Paix à ton âme, ami Brébeuf

En plus de nos plus sincères condoléances à tous les proches, toute l’équipe du Collège Jean-de-Brébeuf tient à remercier l’immense foi de Louis-Philippe Rondeau en l’avenir de notre institution.

Nous remercions également de tout cœur, Isabelle et Michel Rondeau, pour avoir fait preuve d’une grande bonté, en nous ouvrant une fenêtre sur quelques pans de vie de leur père, qui nous a inspiré ce texte-hommage.

Une vie équilibrée

S’il a d’abord aimé les quilles du temps qu’il y avait des allées au Collège, Louis-Philippe Rondeau est également un homme qui a su s’accorder du temps dans la vie au fil de sa carrière. Grand voyageur bien sûr, il a été un fana de tennis, mais aussi grand joueur de Golf jusqu’à ses 88 ans!

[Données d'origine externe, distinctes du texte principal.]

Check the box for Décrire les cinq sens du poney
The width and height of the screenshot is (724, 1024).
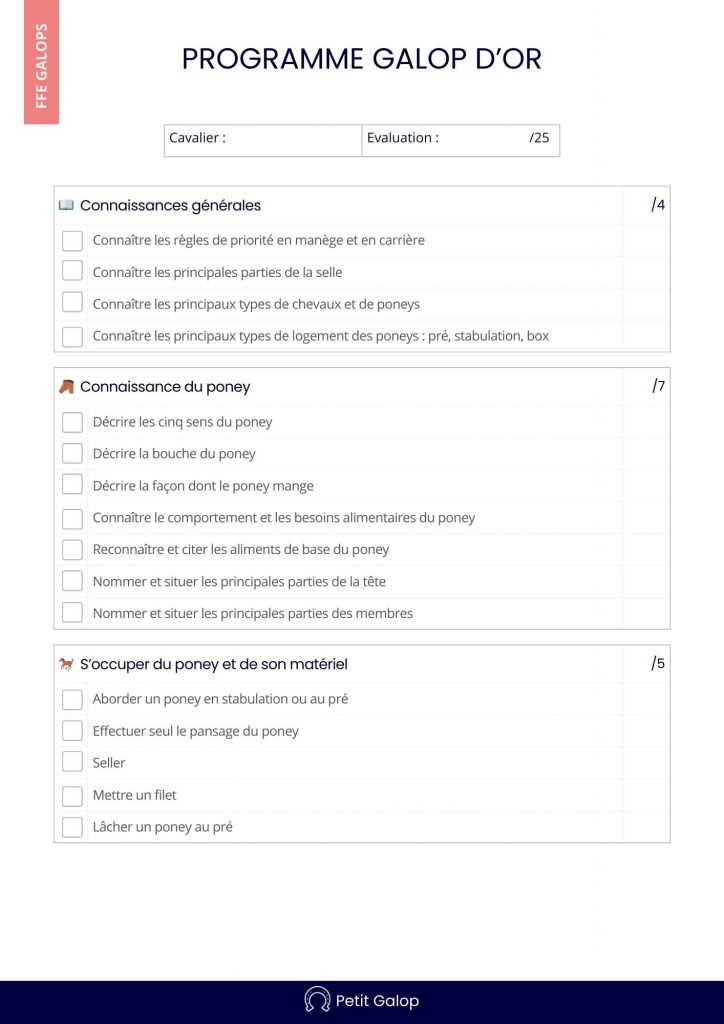(72, 422)
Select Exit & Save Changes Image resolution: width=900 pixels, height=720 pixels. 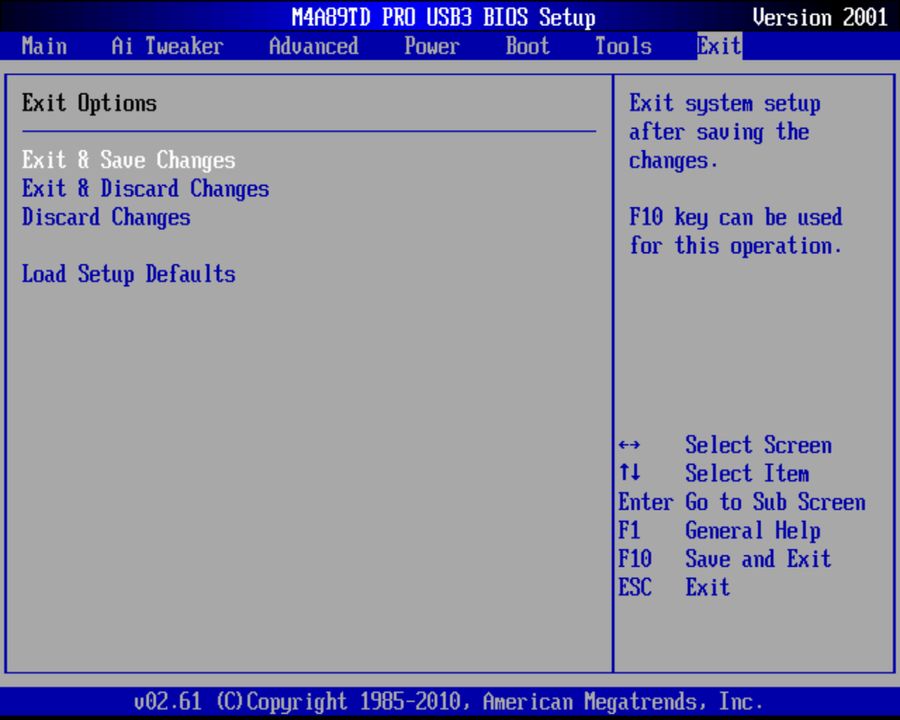pyautogui.click(x=129, y=160)
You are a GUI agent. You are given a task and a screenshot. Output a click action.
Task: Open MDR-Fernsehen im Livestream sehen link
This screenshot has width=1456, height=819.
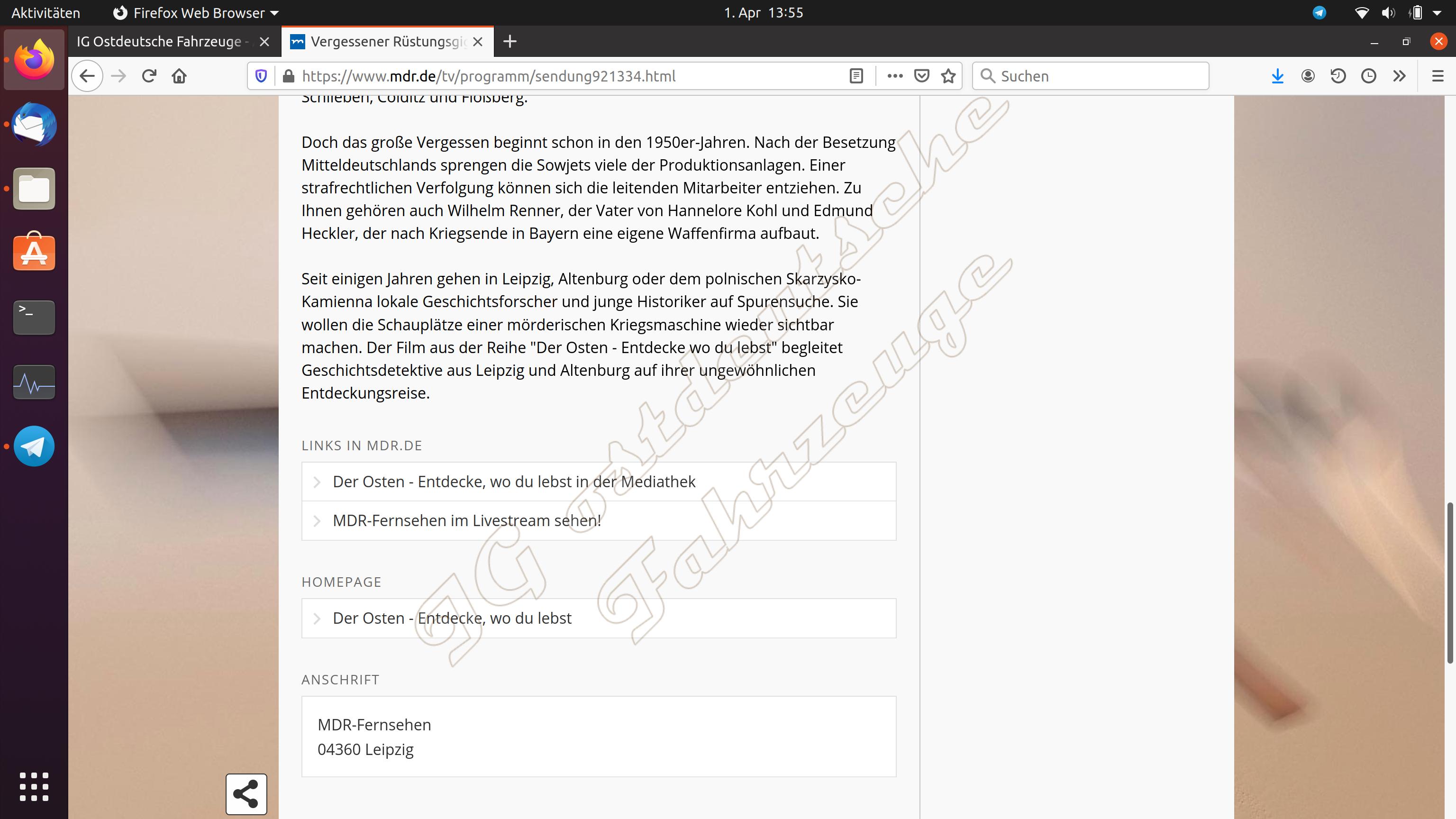click(466, 520)
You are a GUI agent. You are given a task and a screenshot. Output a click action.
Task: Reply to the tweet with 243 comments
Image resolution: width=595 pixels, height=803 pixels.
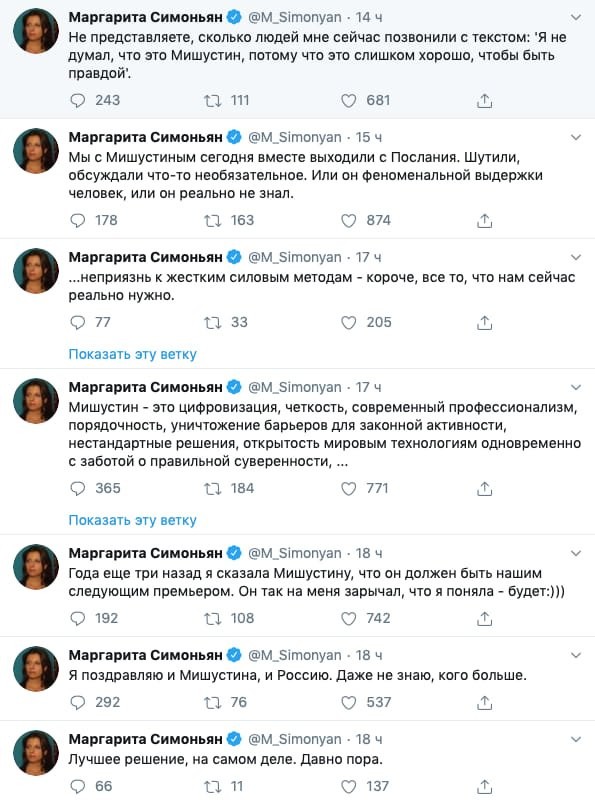pyautogui.click(x=77, y=100)
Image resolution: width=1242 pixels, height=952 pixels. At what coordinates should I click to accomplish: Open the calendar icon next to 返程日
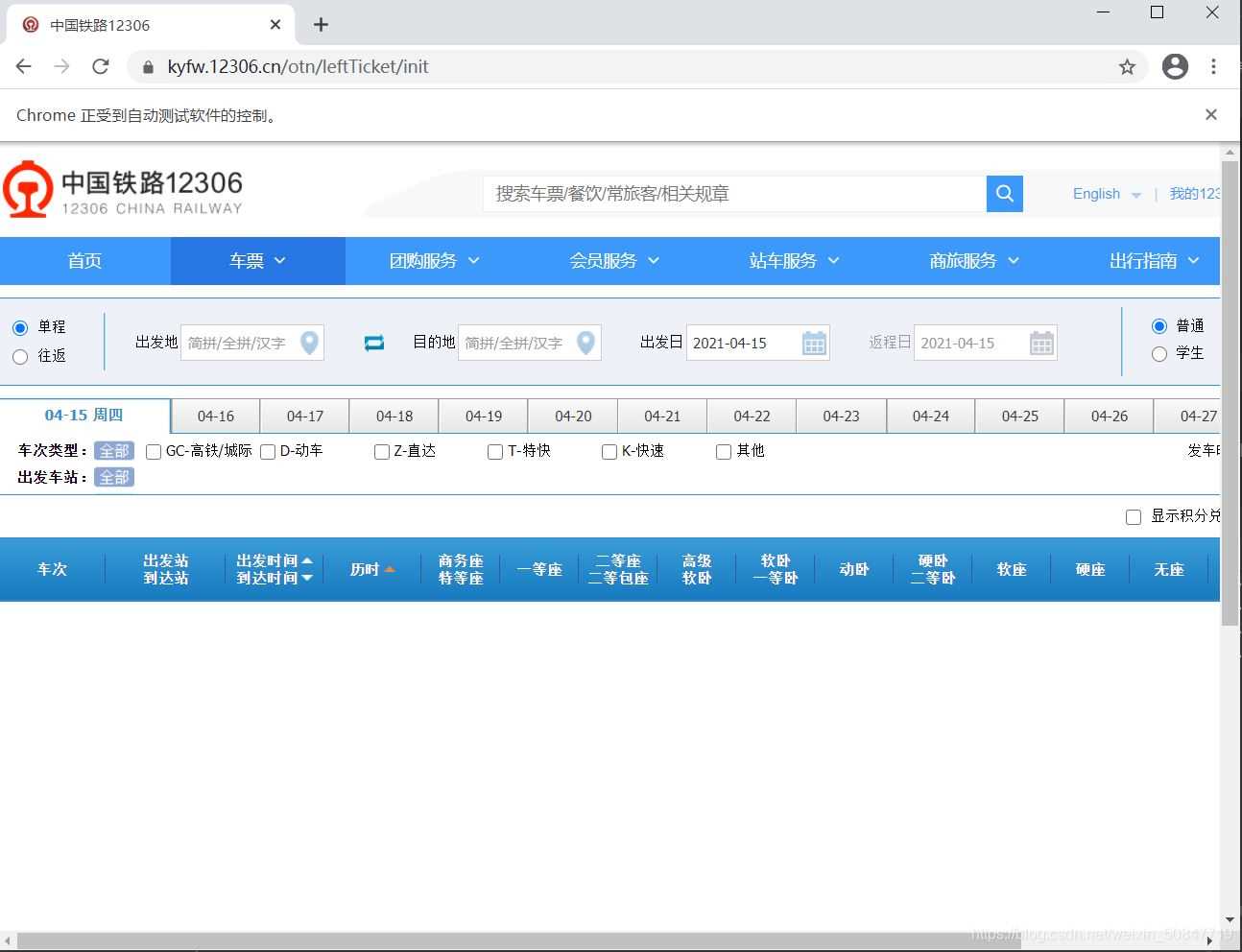pos(1041,342)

« Humble », « minutieux », « extrêmement systématique » et « très organisé », c’est ainsi que ses enfants le décrivent aujourd’hui. C’était un comptable, rappelons-le. Il a notamment fait partie du comité de rédaction de l’examen de l’Ordre des comptables agréés à un moment de sa vie. En plus d’avoir été professeur à HEC Montréal de 1956 à 1968. Il a aussi été associé du cabinet d’experts-comptables Raymond Chabot Grant Thornton. Comme membre du Comité exécutif de 1966 jusqu’à sa retraite en 1991. Mais aussi comme directeur général durant ses dernières années professionnelles.

Une école tissée serrée

Preuve que le Collège Jean-de-Brébeuf est une école tissée serrée, la famille d’Isabelle Rondeau, mariée à Me Pierre Barsalou, avocat spécialisé en droit fiscal, « est très Brébeuf! », dit-elle. Les trois enfants de son mari y sont gradués. La conjointe de l’aîné y est allée aussi. Et le mari de la fille de M. Barsalou, Jean-François Bouquet, est présentement professeur de français au secondaire à Brébeuf. « On taquine mon mari parfois, en lui disant : il y a bien juste toi qui n’y es pas allé ! Mais il a une bonne excuse, s’amuse Isabelle, il vivait en Outaouais à l’époque. »

Louis-Philippe Rondeau arbore un nœud papillon sur cette photo prise lors d’un tournoi de crosse. Le cliché a été trouvé après son décès, les détails du contexte demeurent inconnus.